I had this problem with no detectable lock files. I found the solution here: http://schooner.uwaterloo.ca/twiki/bin/view/MAG/HgLockError

Here is a transcript from Tortoise Hg Workbench console

% hg debuglocks
lock:  user None, process 7168, host HPv32 (114213199s)
wlock: free
[command returned code 1 Sat Jan 07 18:00:18 2017]
% hg debuglocks --force-lock
[command completed successfully Sat Jan 07 18:03:15 2017]
cmdserver: Process crashed
PaniniDev% hg debuglocks
% hg debuglocks
lock:  free
wlock: free
[command completed successfully Sat Jan 07 18:03:30 2017]

After this the aborted pull ran sucessfully.

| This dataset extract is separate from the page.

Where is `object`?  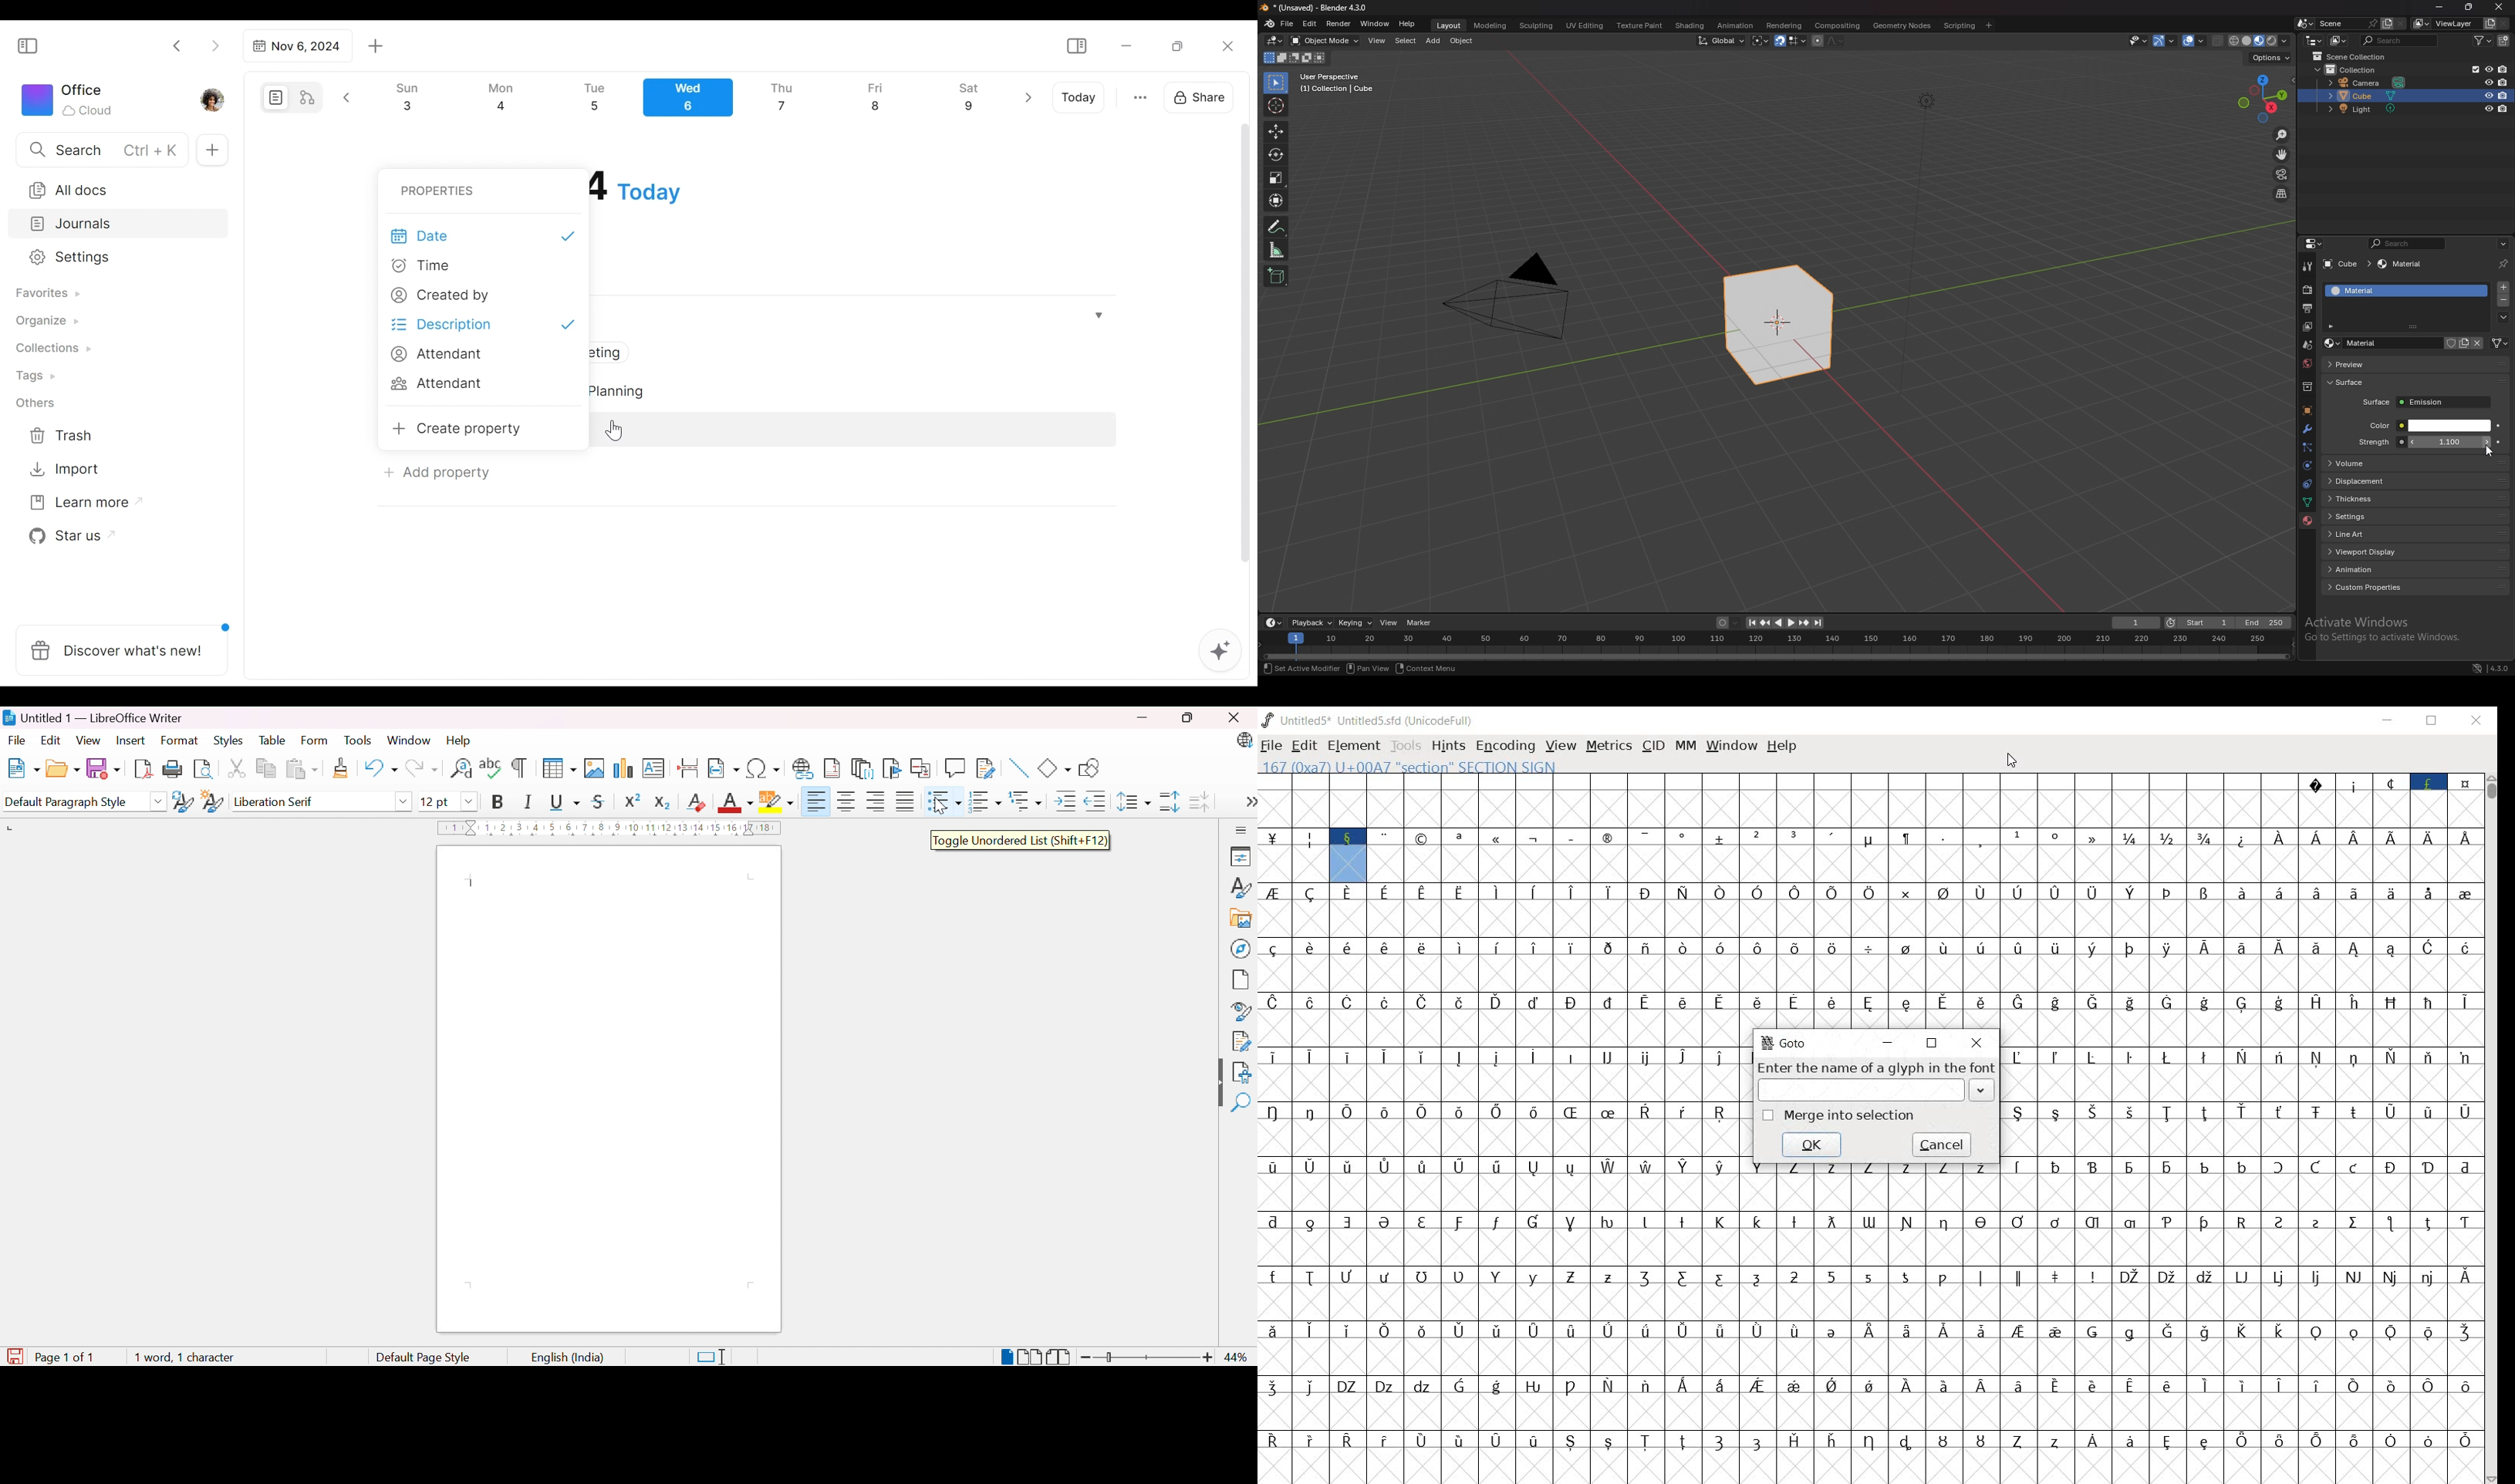 object is located at coordinates (2306, 411).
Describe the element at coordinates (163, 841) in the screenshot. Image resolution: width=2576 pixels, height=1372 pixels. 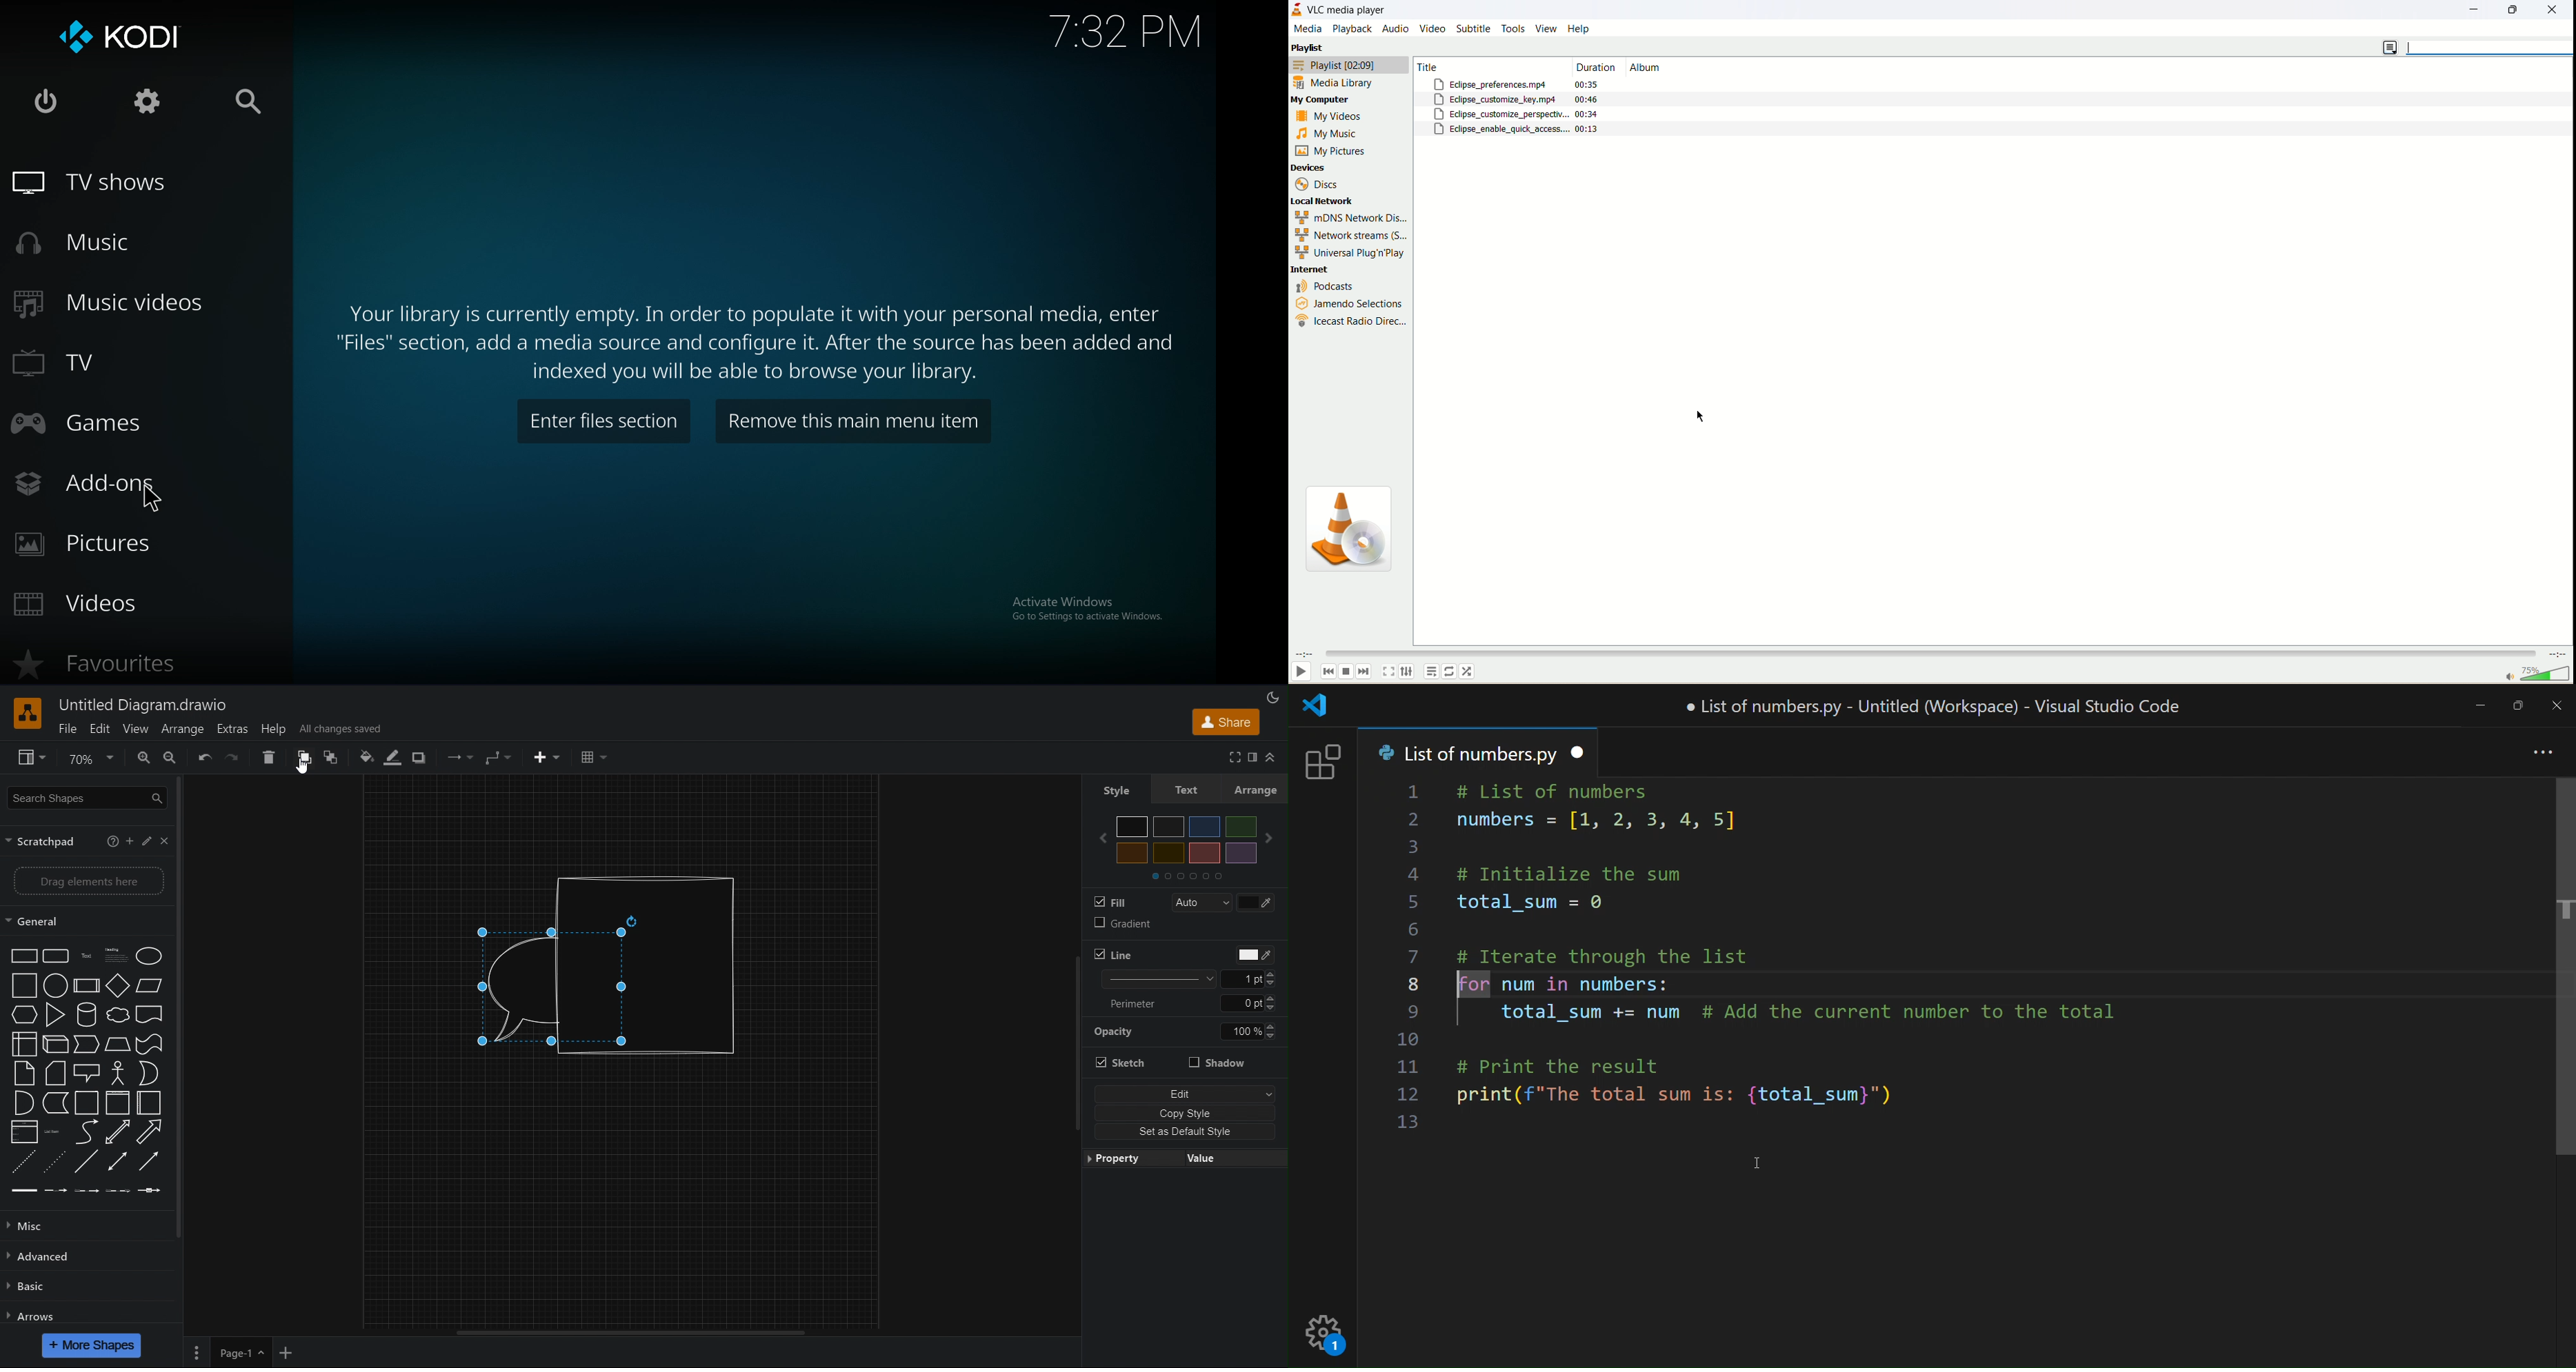
I see `Close scratchpad` at that location.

The lock had been set more than 2 years ago, by a process on a machine that is no longer on the LAN. Shame on the hg developers for a) not documenting locks adequately; b) not timestamping them for automatic removal when they get stale.


If the locked repo was the original, I can't imagine it was modifying it to clone it, so it was only preventing you from changing it in the middle and messing up the clone. It should be fine after removing the lock.

The new cloned copy (if it was a local clone) could be in any sort of malformed state, though, so you should throw it out and start it over. (If it was a remote clone, I would hope it failed and already threw out the incomplete copy.)